The first standard in the CYA curriculum is Basic Coastal Cruising 103. For continuity of instruction, ASA kept that course and title in its curriculum. In 1984, ASA split off parts of the Basic Coastal Cruising Course (BCC) 103 to create another course for smaller boats more commonly used for teaching the basics in the United States, like the Rainbow 24 sloops used by the Annapolis Sailing Academy (founded 1959) in Maryland, and the Soling 27, a ubiquitous and nimble 3-man keelboat, selected in 1968 to be a new racing class for the 1972 Summer Olympics.

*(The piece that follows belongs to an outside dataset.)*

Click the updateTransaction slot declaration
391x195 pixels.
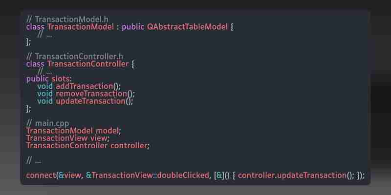pos(85,101)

Making the new course suitable for small keelboats with no engines had another benefit: instructors would not need to have a USCG license which is required for teaching aboard an auxiliary powered vessels. BCC 103 was changed from a six-day to a four-day course. ASA’s new Basic Keelboat Sailing course became a two day course, so total instruction across both courses remained at 6 days for a 103 certification.
And so, in this way, Basic Keelboat Sailing, was born. ASA added “101” to denote that it was an introductory course, just as at a college or university, and also because this course was intended to precede BCC 103. Courses adapted and developed later for the ASA curriculum were intended to follow BCC 103. Naturally their numbers were 104, 105, et cetera, leaving poor 102 to lie in wait all these long 35 years.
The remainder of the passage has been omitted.